I have been trying to establish uniform $\nu$-integrability of $(f_n)$. This would give the result, by Vitali's Convergence Theorem. Indeed, by this Theorem we have, since $\int \vert f_n\vert d\mu \rightarrow 0$ by hypothesis,


*

*$f_n\rightarrow 0$ in $\mu$-measure.

*for each $\varepsilon>0$ there is a set $E_\varepsilon$ such that $\int_{E_\varepsilon^c}\vert f_n\vert d\mu < \varepsilon$ for all $n$.

*for each $\varepsilon>0$ there is a $\delta>0$ such that $\int_E \vert f_n\vert d\mu <\varepsilon$ for all $n$ whenever $\mu(E)<\delta$.

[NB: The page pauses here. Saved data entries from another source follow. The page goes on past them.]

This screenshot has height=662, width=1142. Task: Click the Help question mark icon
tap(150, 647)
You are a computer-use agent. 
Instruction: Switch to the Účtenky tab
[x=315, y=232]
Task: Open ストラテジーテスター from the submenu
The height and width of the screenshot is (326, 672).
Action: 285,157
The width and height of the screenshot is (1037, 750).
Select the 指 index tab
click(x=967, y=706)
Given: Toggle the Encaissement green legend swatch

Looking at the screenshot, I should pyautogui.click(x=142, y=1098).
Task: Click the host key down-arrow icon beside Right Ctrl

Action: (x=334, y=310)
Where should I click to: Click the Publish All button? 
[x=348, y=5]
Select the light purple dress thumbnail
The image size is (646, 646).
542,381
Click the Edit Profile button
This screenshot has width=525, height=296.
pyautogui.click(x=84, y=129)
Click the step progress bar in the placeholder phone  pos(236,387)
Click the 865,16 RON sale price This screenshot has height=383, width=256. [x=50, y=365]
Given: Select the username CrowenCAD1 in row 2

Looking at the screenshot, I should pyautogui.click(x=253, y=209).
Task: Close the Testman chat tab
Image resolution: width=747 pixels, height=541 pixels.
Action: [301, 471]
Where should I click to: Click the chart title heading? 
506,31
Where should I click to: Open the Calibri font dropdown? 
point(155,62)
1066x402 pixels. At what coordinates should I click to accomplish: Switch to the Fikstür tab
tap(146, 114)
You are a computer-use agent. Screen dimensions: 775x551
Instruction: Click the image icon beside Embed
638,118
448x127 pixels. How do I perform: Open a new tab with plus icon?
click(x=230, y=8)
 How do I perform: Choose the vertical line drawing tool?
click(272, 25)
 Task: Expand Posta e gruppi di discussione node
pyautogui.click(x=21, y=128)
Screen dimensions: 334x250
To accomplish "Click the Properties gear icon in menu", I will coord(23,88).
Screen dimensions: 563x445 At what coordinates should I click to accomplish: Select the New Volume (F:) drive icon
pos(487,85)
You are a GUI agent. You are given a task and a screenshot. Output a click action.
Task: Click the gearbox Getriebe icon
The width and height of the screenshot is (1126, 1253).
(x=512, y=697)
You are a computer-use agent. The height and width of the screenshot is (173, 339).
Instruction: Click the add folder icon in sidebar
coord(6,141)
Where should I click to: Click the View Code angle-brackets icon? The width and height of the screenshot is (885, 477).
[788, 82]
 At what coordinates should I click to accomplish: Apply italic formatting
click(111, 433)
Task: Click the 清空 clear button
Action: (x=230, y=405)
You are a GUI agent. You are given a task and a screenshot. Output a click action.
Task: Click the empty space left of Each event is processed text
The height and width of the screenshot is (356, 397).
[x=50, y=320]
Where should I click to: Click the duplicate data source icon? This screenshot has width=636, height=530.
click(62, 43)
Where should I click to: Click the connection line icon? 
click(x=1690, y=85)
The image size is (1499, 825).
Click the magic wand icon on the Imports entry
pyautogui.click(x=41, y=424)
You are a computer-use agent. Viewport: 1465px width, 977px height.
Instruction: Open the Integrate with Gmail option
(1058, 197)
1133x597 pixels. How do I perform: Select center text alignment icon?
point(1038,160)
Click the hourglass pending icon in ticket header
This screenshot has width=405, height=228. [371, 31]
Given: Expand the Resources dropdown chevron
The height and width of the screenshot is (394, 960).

Obtaining items (1) and (2) with $\nu$ in place of $\mu$ is straightforward. I'm having trouble with (3). Any insights?
 A: No, in general we cannot expect this.
(Counter)Example: For suitable constants $c_1,c_2>0$ 
$$\mu(dx) := c_1 \frac{1}{1+x^4} \, dx \qquad \text{and} \qquad \nu(dx) := c_2 \frac{1}{1+x^2} \, dx$$
are probability measures on $(\mathbb{R},\mathcal{B}(\mathbb{R}))$. Moreover, because the density functions are strictly positive, it is not difficult to see that $\mu$ and $\nu$ are equivalent. Now consider
$$f_n(x) := \begin{cases} x, & 2^n \leq x \leq 2^{n+1}, \\ 0, & \text{otherwise}. \end{cases}$$
Then each $f_n$ is bounded and measurable and
$$\int |f_n| \, d\mu \leq \int_{2^n \leq x \leq 2^{n+1}} \frac{1}{x^3} \, dx \xrightarrow[]{n \to \infty} 0.$$
On the other hand, as
$$\frac{1}{1+x^2} \geq \frac{1}{2} \frac{1}{x^2}$$
for all $|x| \geq 1$, we have
$$\begin{align*} \int |f_n| \, d\nu &= \int_{2^n \leq x \leq 2^{n+1}} \frac{x}{1+x^2} \, dx\\  &\geq \frac{1}{2} \int_{2^n \leq x \leq 2^{n+1}} \frac{1}{x} \, dx \\ &= \frac{1}{2} \left( \log (2^{n+1})- \log (2^n) \right) = \frac{\log 2}{2}; \end{align*}$$
this shows that $\int |f_n| \, d\mu$ does not converge to $0$ as $n \to \infty$.